F: What I love about this is that yes, Sadie relied on the support of her friends - they pushed her to get serious about CrossFit and helped her develop confidence in the sport. But at the end of the day, Sadie was strong enough to trust her gut and choose this path because she knew it was right for her regardless of what anyone else said. At the risk of disappointing her tri coach and sponsors, and even at the risk of turning her back on what would have probably been a lucrative career as a triathlete, Sadie chose to do what made her happy and never looked back.
F. How do you come back mentally after a set back? Do you have any examples?
S: Well that's a self-conversion I have a lot of. Last year I really hit it hard, maybe to much. After the 2013 Regional I was determined to get better and work really hard. I was over trained and my diet and rest were not quite where they should have been. I felt really burnt out around the 2013 CrossFit Open. I did maybe too many competitions before and didn't focus on recovery.
I got injured in event 14.3 and that broke my heart. I got a partial avulsion fracture and a torn achilles and that was the end of my season. I was put into a cast. I sulked and ate a lot pizza and had to think about what I wanted to do. I got the cast off and did my rehab. I started out only WOD'ing when I wanted to. I would hop into a class and soon I was feeling it again. Training was making me happy.

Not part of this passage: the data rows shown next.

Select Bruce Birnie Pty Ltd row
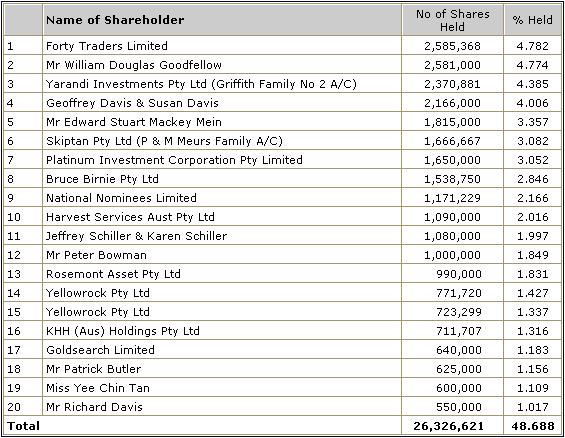click(x=282, y=179)
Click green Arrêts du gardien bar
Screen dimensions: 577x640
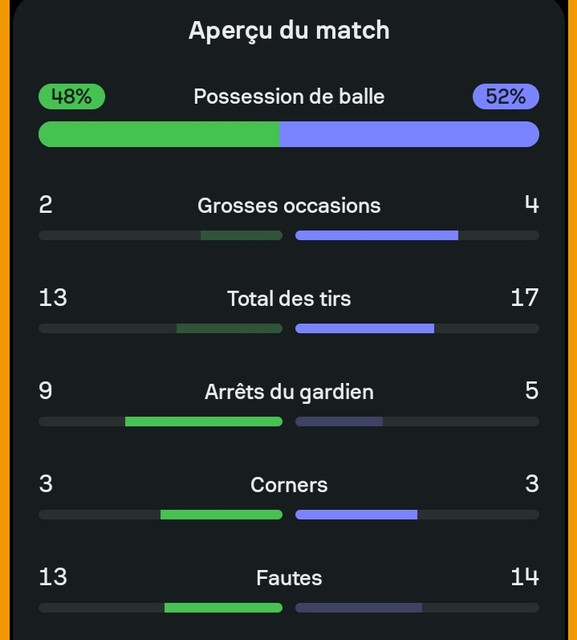click(204, 422)
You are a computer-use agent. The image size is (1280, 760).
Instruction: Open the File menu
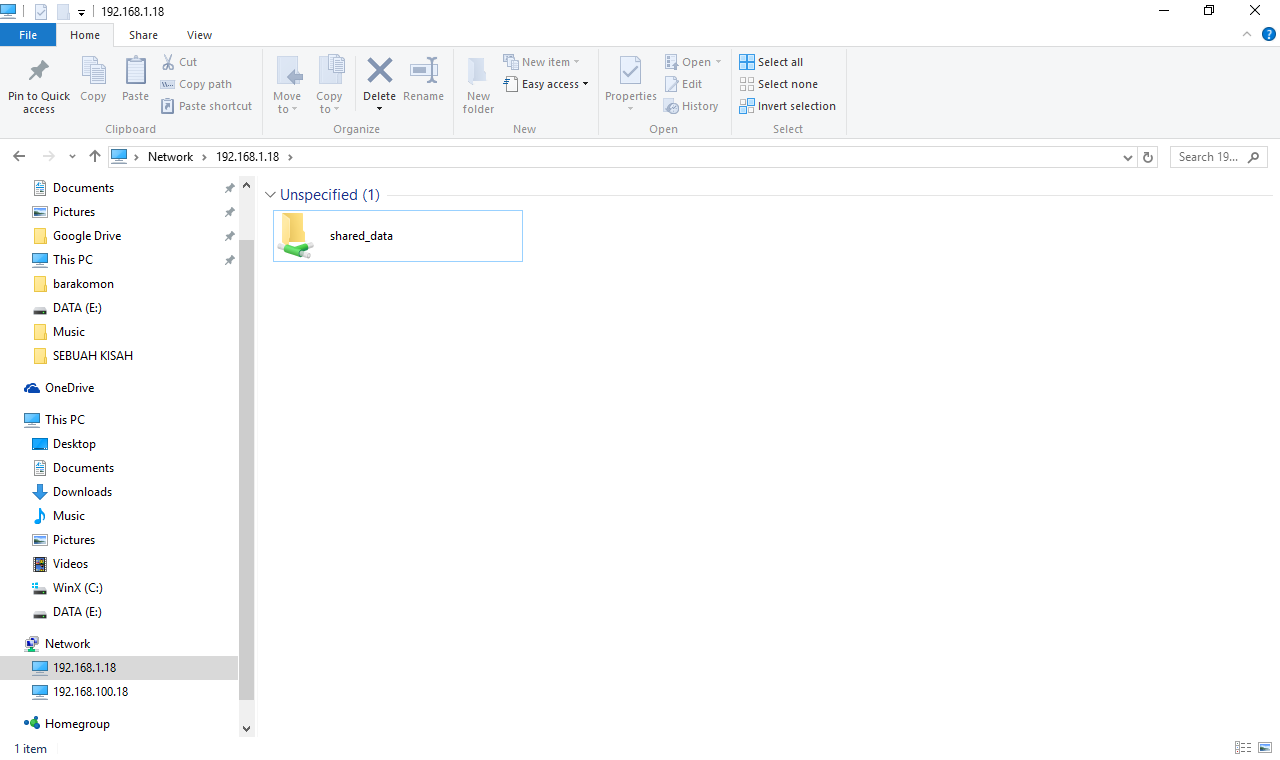(28, 34)
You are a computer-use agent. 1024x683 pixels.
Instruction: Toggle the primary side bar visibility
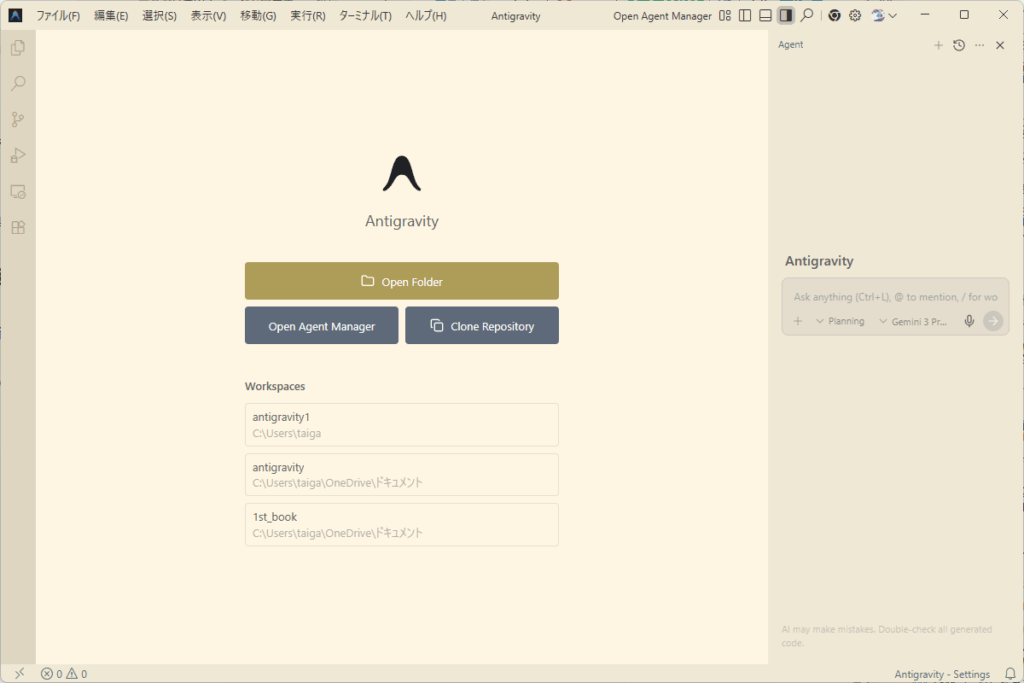745,15
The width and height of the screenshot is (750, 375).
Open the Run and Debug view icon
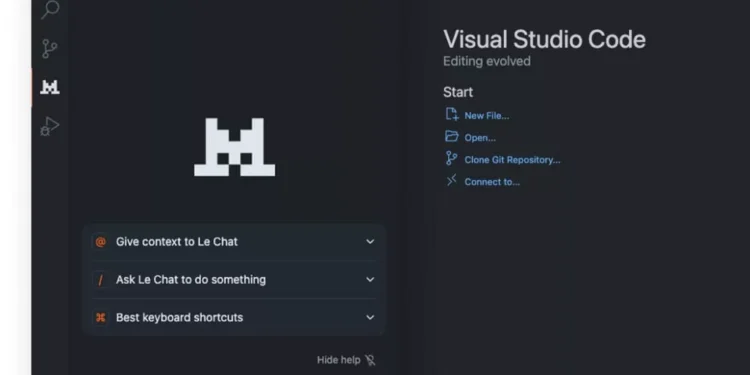(50, 126)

I decided to start seriously looking into good programming. I started with The Training Plan and really listened to my body. If I felt like working I did, if not then took a day off. I really liked this program and I stared to want it again - to compete again. I didn't think I'd ever lose that drive. I just have to really listen to what I feel in my heart. If its there, I'm going to love it. If not, then there is no point.
F: What are some of the most important nutrition "rules" that you follow?
S: To eat healthy food and a lot of it, but not to be too crazy strict. I love food so the weekends are the fun meals. I try not to worry about it too much, but during the week I just keep it clean. I can't live the Paleo life while competing or training this hard. I need some carbs!
F: Are you doing anything special to prepare for Regionals?
S: Just trying to have fun the whole time. I train with different people and at different places to change it up.
F: What are your goals/expectations for Regionals?
S: To give it everything I've got. I just really want to push, have fun, and let the dice fall as they may. Of course top 5 should be the goal, but as long as I know I didn't hold back, I will be happy.
F: What are your long term/lifelong goals as an athlete?
S: To keep moving and to never be satisfied. Everyday I'm competing against who I was yesterday.
F: What are your favorite non-gym related activities?
S: I love anything outside - paddle boarding, yoga, running, being on the beach, hanging with my dog and Jordan.
F: We are so proud to welcome Sadie to the Fashletics family. As our Fashlete of the Month, Sadie is receiving a customized sterling silver "Pep Talk" charm with the words of her choice. Sadie chose "Gratitude, Relentless, Strength", and here's why...
Gratitude: Because I am thankful to wake up every day and be able and capable to do what I love in training / coaching/ and competing.
Relentless: To never give up no matter what. To push and give it my all. To be hungry for life.
Strength: There are many parts to this. The obvious being physically and mentally, but also as in being a strong human being. To have strength in my character, to know I can look in the mirror and be happy with who is staring back at me.